Ten years is a long time in Vietnam. It’s more than double the time we’ve even had craft beer in Vietnam. I don’t think we’ve reached 10% or even 5% of the production that could come. If you look at Hong Kong or Seoul where craft beer has been around for longer, the market is still growing.
I would call us the first independent brewery making craft beer in Hanoi. I like that there are more Vietnamese run breweries here. Thom Brewery, C-Brewmaster, Homie and others. It’s great that they are part of the developing industry. I feel that breweries here are trying to adapt to the Vietnamese beer taste, with sweeter beer for example. That is not to my palate but they have had some success in selling it. Perhaps that will grow or be a way for Vietnamese drinkers to be introduced to craft.
You have recently branched out into gin and we hear that whiskey may be next. Can you share more about that?
Gin is the one thing I drink when I’m not drinking beer. I couldn’t find a good one in Vietnam so decided to make some of my own. For Furbrew, our gin is not really a branching out as it’s made of leftover beer.
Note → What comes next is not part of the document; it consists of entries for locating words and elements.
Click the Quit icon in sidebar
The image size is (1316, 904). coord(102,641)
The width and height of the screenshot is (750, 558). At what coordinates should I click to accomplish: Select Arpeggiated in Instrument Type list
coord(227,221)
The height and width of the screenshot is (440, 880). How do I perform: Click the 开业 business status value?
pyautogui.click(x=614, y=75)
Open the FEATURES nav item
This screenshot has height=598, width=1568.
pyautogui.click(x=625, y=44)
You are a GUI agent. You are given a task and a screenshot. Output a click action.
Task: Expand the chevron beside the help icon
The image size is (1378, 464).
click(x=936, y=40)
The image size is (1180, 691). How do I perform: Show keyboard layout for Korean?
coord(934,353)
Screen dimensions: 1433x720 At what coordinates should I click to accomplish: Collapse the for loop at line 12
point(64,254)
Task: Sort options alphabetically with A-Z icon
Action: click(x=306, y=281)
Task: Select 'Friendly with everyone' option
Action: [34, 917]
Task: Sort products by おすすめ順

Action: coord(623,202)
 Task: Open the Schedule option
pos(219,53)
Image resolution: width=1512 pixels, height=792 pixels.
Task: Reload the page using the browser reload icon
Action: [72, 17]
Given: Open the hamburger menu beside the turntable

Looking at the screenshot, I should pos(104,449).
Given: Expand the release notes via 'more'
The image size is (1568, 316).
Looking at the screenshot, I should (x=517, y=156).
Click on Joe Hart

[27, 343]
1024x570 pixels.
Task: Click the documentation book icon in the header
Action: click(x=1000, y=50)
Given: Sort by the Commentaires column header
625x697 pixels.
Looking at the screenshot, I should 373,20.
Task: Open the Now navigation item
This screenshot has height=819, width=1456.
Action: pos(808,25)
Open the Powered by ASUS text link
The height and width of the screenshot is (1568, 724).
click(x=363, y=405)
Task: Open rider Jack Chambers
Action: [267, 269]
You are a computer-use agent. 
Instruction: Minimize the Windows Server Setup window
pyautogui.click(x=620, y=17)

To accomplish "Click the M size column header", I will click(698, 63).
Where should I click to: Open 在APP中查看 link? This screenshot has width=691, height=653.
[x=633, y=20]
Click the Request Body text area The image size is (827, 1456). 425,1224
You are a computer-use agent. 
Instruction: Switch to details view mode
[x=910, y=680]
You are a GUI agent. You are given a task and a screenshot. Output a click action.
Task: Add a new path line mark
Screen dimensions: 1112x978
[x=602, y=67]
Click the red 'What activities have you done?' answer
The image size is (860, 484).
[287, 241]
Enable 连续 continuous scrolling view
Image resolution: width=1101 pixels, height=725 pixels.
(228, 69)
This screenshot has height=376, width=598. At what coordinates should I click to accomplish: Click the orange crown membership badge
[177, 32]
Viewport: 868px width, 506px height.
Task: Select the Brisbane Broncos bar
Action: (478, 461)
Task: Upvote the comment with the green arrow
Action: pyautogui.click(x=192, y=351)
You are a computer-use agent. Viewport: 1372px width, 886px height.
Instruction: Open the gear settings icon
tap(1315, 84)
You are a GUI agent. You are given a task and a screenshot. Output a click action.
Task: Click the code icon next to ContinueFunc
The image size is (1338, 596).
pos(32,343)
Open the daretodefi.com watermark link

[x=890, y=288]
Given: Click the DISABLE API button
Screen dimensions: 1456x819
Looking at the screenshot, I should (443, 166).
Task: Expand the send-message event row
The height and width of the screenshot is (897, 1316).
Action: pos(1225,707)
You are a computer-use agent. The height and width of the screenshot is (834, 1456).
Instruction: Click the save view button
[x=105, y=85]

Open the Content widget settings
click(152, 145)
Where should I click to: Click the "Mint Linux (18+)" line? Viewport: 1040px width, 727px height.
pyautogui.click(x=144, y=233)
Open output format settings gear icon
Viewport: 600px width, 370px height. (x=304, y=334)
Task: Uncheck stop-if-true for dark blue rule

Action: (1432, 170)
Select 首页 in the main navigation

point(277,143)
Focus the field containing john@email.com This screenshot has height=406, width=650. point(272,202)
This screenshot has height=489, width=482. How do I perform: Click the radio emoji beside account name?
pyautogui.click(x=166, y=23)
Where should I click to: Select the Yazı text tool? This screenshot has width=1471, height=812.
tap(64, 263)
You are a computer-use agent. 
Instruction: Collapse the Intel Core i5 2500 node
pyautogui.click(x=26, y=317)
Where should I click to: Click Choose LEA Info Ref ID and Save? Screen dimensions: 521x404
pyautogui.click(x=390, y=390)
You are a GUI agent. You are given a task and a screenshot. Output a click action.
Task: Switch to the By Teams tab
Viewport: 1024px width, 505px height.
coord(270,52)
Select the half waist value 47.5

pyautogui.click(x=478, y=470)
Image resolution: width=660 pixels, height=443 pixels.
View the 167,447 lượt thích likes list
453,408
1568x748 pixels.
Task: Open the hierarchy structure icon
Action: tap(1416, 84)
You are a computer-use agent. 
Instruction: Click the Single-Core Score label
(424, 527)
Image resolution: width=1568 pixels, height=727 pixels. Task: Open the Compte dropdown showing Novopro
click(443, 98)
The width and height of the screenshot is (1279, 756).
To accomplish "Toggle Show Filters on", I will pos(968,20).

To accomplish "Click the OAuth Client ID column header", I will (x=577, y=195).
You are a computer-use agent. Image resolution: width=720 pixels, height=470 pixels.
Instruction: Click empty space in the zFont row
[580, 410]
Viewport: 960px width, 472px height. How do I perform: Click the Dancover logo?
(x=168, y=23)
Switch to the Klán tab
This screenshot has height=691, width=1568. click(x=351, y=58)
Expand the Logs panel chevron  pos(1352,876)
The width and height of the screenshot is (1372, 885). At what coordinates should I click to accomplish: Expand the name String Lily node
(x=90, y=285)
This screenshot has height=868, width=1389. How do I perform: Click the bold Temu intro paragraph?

It’s a way to increase earning by using beer that isn’t going to go on sale but has already had time and resources put into it. Sadly whiskey takes a lot of time and storage space to make, it’s not particularly economical to barrel something up and wait two years to see what you have. Gin is ready to drink straight from the still so it’s a much more immediate turn around.
What are three tips you’d give to someone wanting to start their own brewery in Vietnam?
Don’t, don’t and don’t! I’m only partly joking. If you’re going to start a brewery in Vietnam you need to go for it and jump in fully. It’s also essential to work with a Vietnamese partner, someone who can help navigate the business side of things and has experience building businesses in Vietnam.
I’m very lucky to be working with Trung, we have the agreement that I do the beer and he does Vietnam! You need help beyond the language barrier. It’s about understanding culture and business practices. You also need the ability to navigate the inevitable roadblocks and challenges you come across.
In your opinion, has Vietnamese craft beer developed enough to have its own category on an international scale? If so, what are a few things that define Vietnamese craft beer?
The simple answer is no. I would begin with asking: What is craft beer? Some will say it’s about experimental ingredients, others feel it’s based on restricted quantity. For me it’s about making the beer I want to make and then assessing production cost and deciding what to charge based on that!
While there are a growing number of Vietnamese breweries making craft beer in Hanoi, there are not enough brewing for long enough to learn who they are and what their beer is all about. I love to match beer with food and believe there are lots of opportunities to find new flavors within Vietnamese cuisine. The challenge is still out there for someone to make a fish sauce inspired beer.
Who should we speak with next?
I would like to nominate Thao Quach who runs The Railway Hanoi, a coffee shop located right on Hanoi’s famous train street. She is also a prize winning competitive eater who must convert all the food she eats into to positive energy and good vibrations. It is impossible not to be happy with Thao around.